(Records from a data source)
□ □ □ □

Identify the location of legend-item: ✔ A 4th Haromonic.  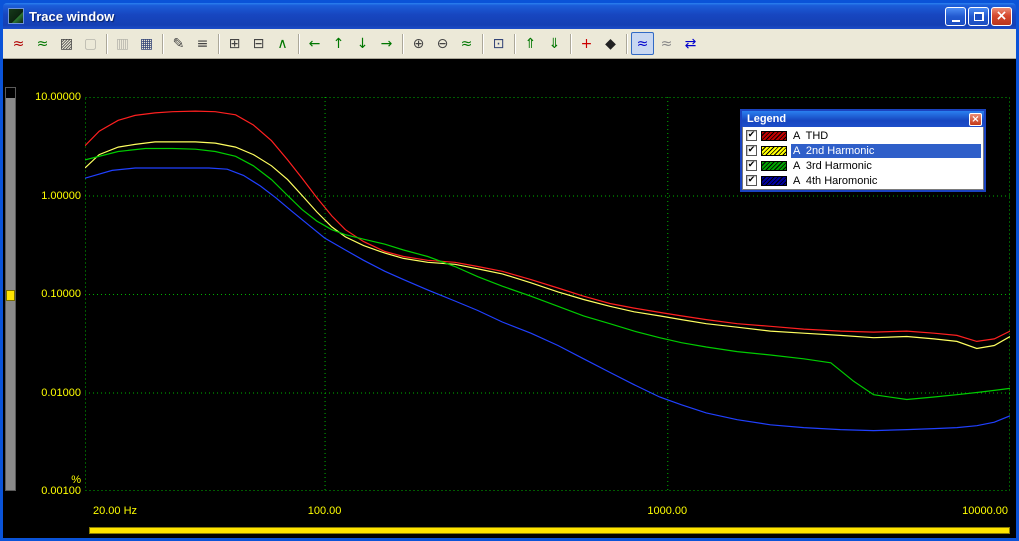
(863, 180).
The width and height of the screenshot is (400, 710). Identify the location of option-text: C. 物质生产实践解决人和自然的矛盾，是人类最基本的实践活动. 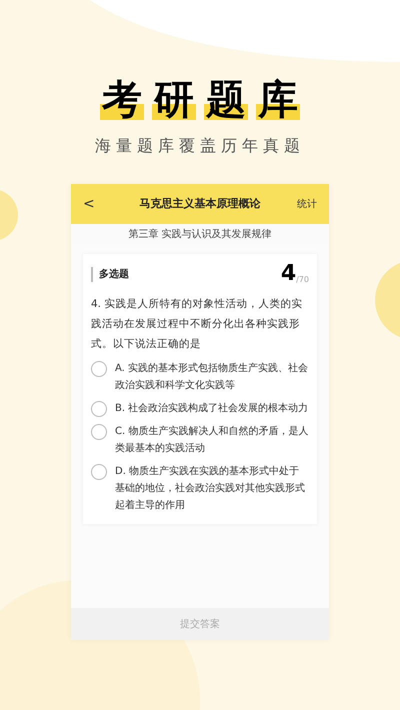
(212, 440).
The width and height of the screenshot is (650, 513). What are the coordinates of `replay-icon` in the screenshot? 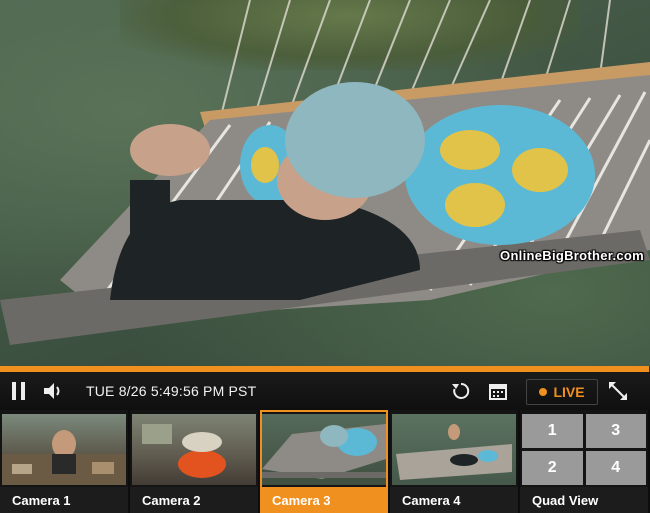 It's located at (461, 391).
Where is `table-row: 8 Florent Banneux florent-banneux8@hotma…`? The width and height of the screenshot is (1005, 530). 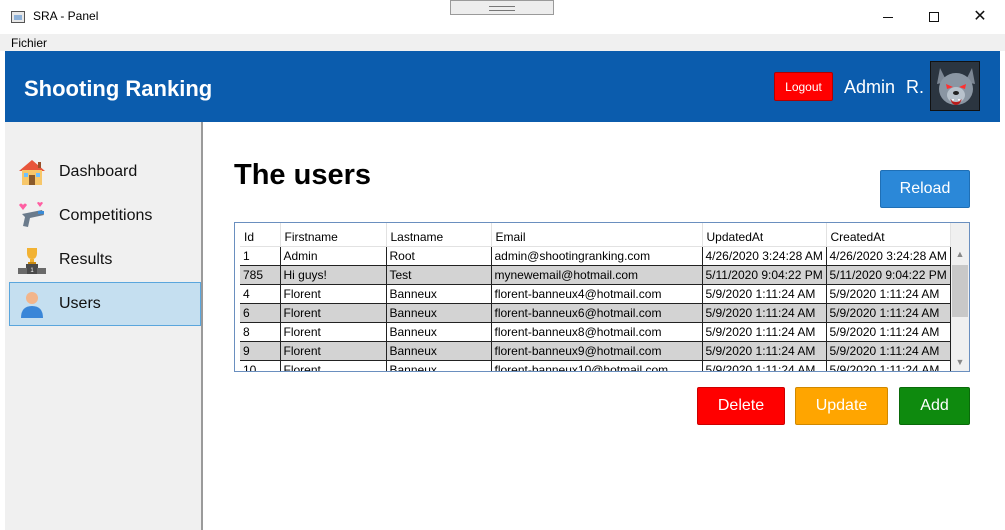 table-row: 8 Florent Banneux florent-banneux8@hotma… is located at coordinates (596, 332).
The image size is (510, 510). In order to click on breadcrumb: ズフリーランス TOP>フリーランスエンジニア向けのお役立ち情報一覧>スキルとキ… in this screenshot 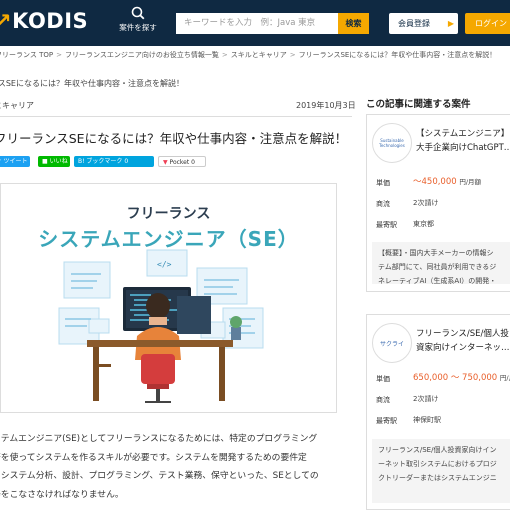, I will do `click(248, 55)`.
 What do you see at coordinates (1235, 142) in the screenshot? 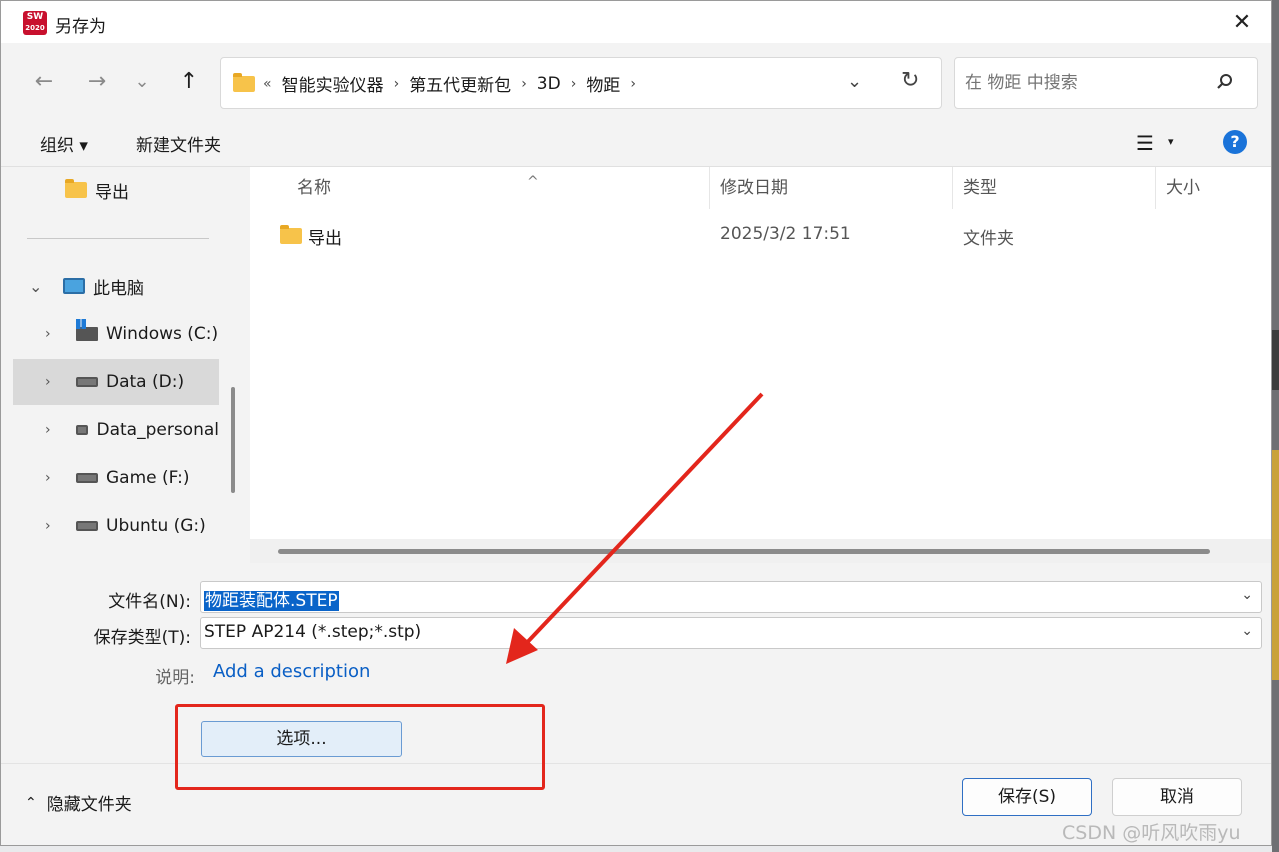
I see `help-icon: ?` at bounding box center [1235, 142].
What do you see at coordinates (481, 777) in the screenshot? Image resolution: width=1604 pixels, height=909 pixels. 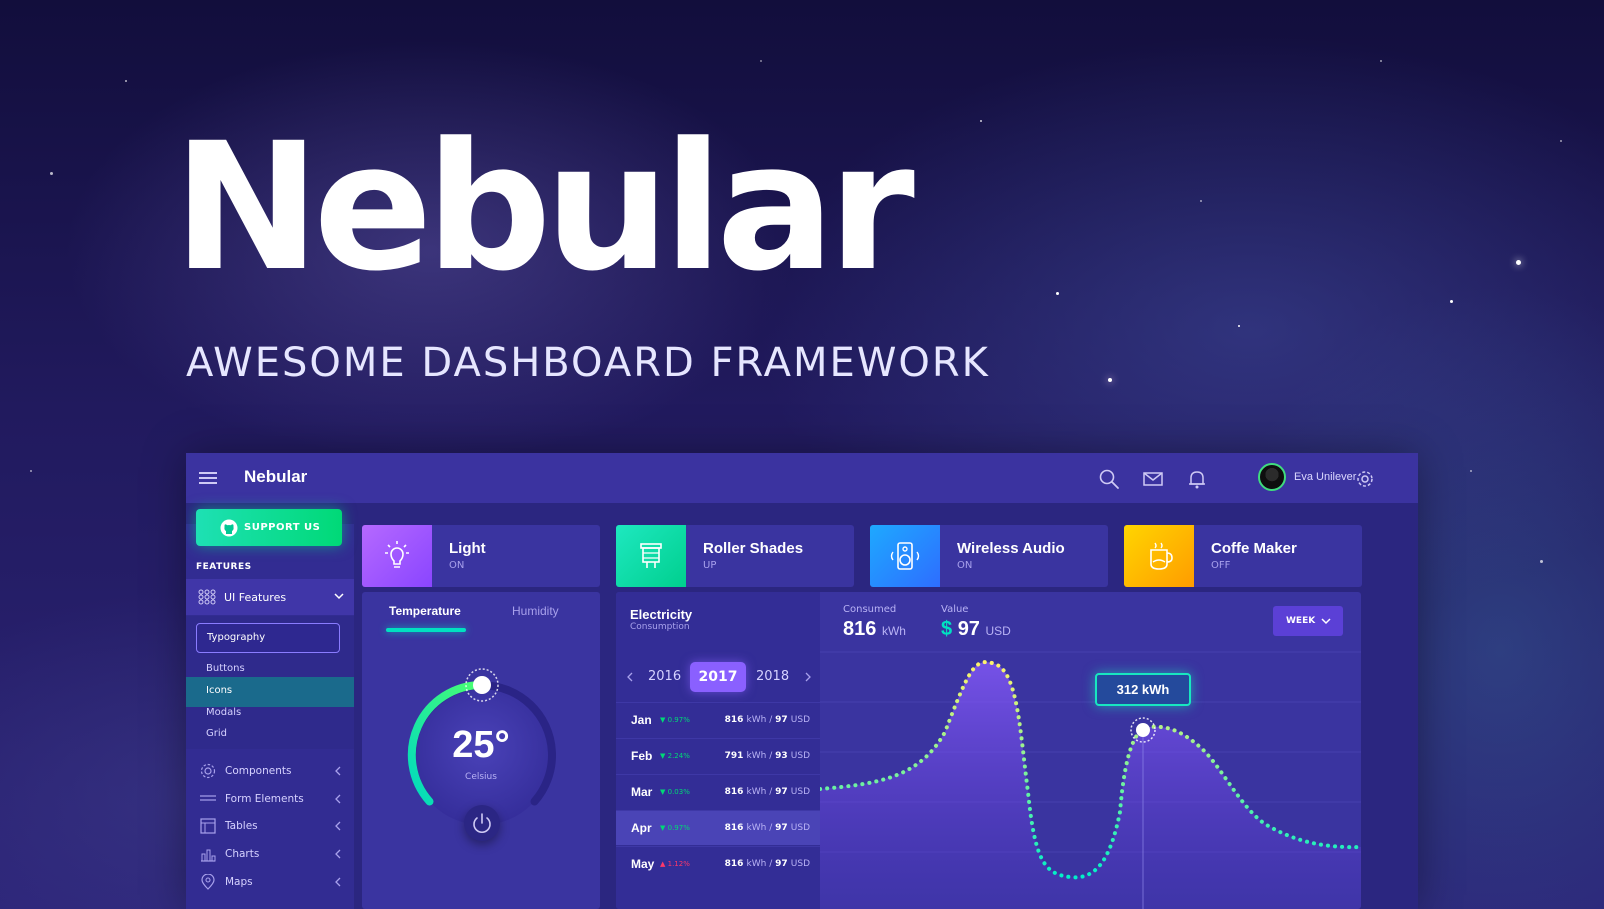 I see `temperature-unit: Celsius` at bounding box center [481, 777].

□ □ □ □

- Your assignment -
Update the rows from the beginning through the line with "(212, 440).", changing "Identify" to "Locate" and keeping everything else the same. Omit the pictures from your answer.

- Response to the task -
Locate the location of legend-item: ✔ A 4th Haromonic.  
(863, 180).
The width and height of the screenshot is (400, 710). Locate the location of option-text: C. 物质生产实践解决人和自然的矛盾，是人类最基本的实践活动. 
(212, 440).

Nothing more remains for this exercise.